The crone smiled, then, and those full red lips drew back to reveal pale and withered gums, and stumps of teeth as sulphur-yellow as any rat’s. So, I thought to myself, even as I bent to my task, your magic may make its mark on the outermost skin, but it cannot reach through to the bones of you; then I gulped the dream down.
The chamber spun around me, woman and words, pots and parchments, ceiling, shelves and stone floor all rearranged themselves until I felt myself both inside and out of the dream, and could barely discern one from the other, for it seemed the place in which I had stood now shivered in and out of time, through a darkness so complete I could see nothing beyond my own nose, to the burning light of a roofless day, in which neither chamber nor witch owned existence, and back to a space lit by the flickering of wall sconces and tall candles. There, as before, a woman stood tending a pot over a fire, her back half turned to me. Behind her, shelves lined the walls of the chamber, though the pots upon them were arrayed differently and charts now lay scattered across the floor. I was just pondering the subtle differences the scene was offering me when suddenly my sense of smell returned with a vile, invasive gust.
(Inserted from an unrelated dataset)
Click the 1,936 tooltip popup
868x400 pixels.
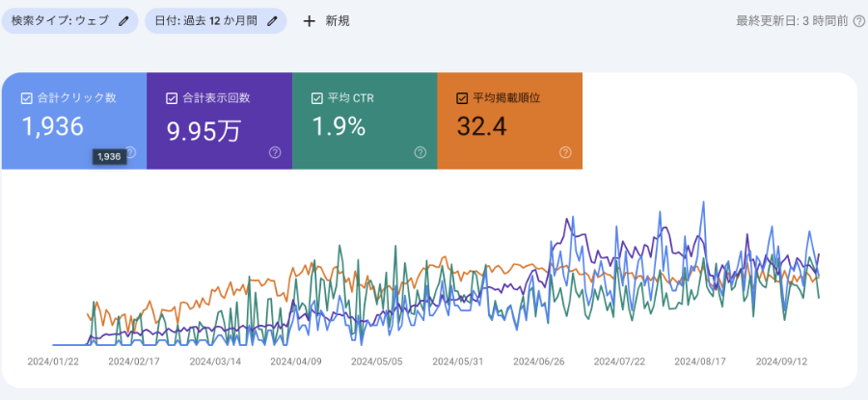108,156
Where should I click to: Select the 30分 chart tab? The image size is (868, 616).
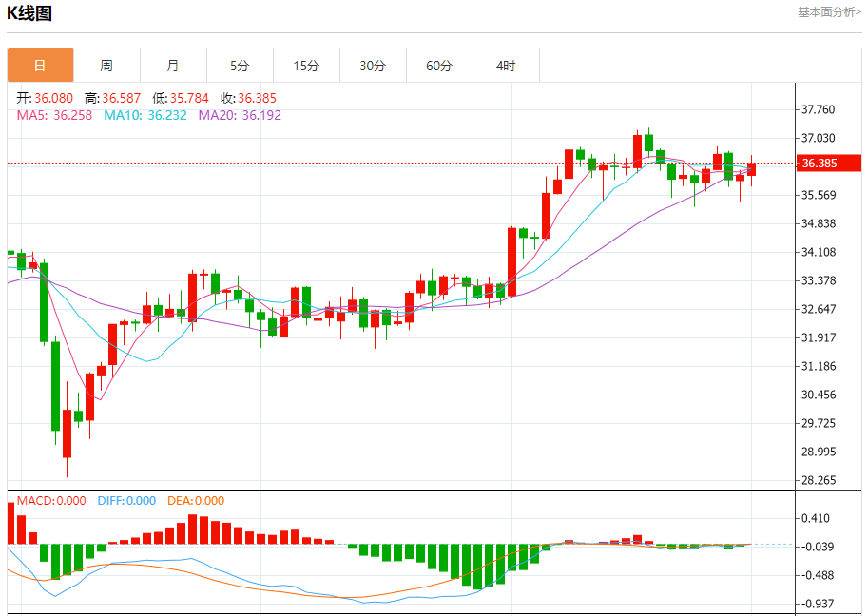tap(373, 66)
A heavy musk filled the air, followed by something more unpleasant and yet more cloying.
The dream, I told myself, it’s only the dream. Then I heard my grandfather’s voice in the back of my skull. Eat it down, Orlando, he ordered me. Eat the dream!
I swallowed and swallowed, but even as I did so the smell became taste, foul and perverse, an offence against nature; and abruptly identified itself as the unmistakable flavour of burned hair, boiled flesh—
Bile scalded the back of my throat. I gagged and retched, but the dream stayed down.
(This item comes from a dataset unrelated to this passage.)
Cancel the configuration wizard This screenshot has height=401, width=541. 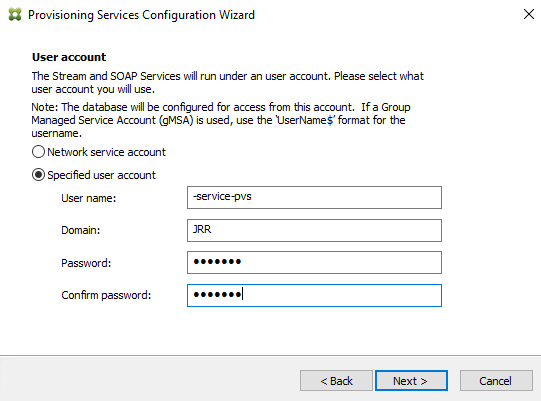[496, 381]
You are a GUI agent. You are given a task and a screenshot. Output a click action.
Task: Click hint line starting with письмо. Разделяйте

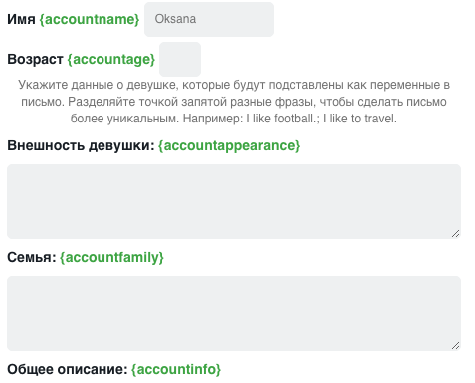point(234,102)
‘They say the lion is a noble beast,’ the woman said. ‘They call him the king of beasts.’ Her words buzzed in my head like flies on a carcass. “‘Who contains the power of the sun, the fiery principle, but is also death.” The Mother Goddess Ishtar rides upon a lion, for even his power can be mastered, and she is greater even than death.’ She laughed. ‘And my cousin Isaac the Alchemist has made his life’s work the quest for the Animal Stone, for long life and the key to all knowledge. He has boiled down all manner of things to reach the purifying ingredient known as the Green Lion, whose blood may bring him to the heart of the mystery! How well I kno
w that cats contain magic, when rendered to their essence and stirred with purest silver—’
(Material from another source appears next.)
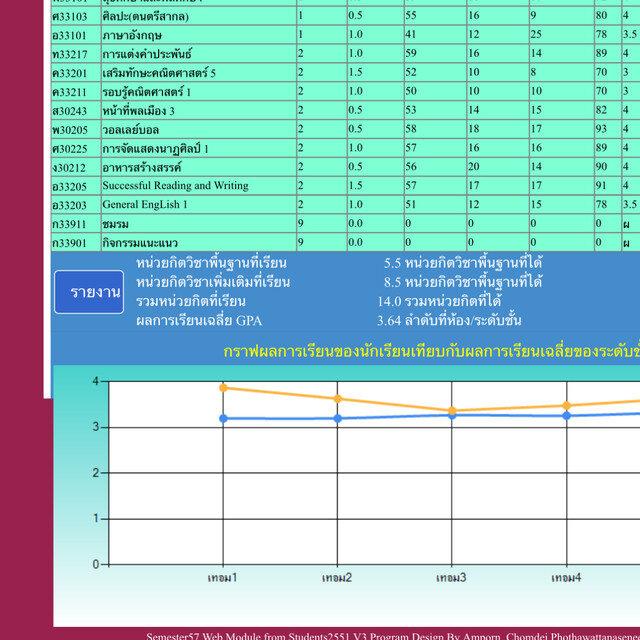Image resolution: width=640 pixels, height=640 pixels.
Task: Click the blue data point at เทอม2
Action: [337, 418]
Like maggots to the blowflies were the meanings to her words: they crawled about in my skull like the hatchlings from eggs that had been laid there.
Then she turned to face me and I saw that the woman was Stella, but not Stella: for she was small and compactly made, rather than tall and straight and thin, and that her hair was brown, not black; that she seemed less finely made than the woman I had seen in the life, as well as in the dreams. But the eyes: they were that same remarkable cattish green.
‘But now, my little lion, you are no better than I. Worse, in truth, for I have never stooped so low as to consume the flesh of my own kind!’
And now she laughed long and hard, and I saw that in this dream, or whatever unreality it was, she had no teeth at all; but it was not this, nor indeed her bewildering words, that arrested me, but her outstretched hand. In its bony talons she clutched a gleaming, long-handled silver spoon. I recognised that spoon, though it was shinier and newer-looking than the one I had expected to see. I followed her gesture as she pointed with the spoon beyond me into the shadows of the chamber at my back.
There, in a cage of dark wood, was my sister Vita.
‘I caught her skulking through the Great Knot,’ the witch said. ‘Through the shifting circles of the wild rides, and none are permitted to trespass there without paying my price. I have plans for this little one.’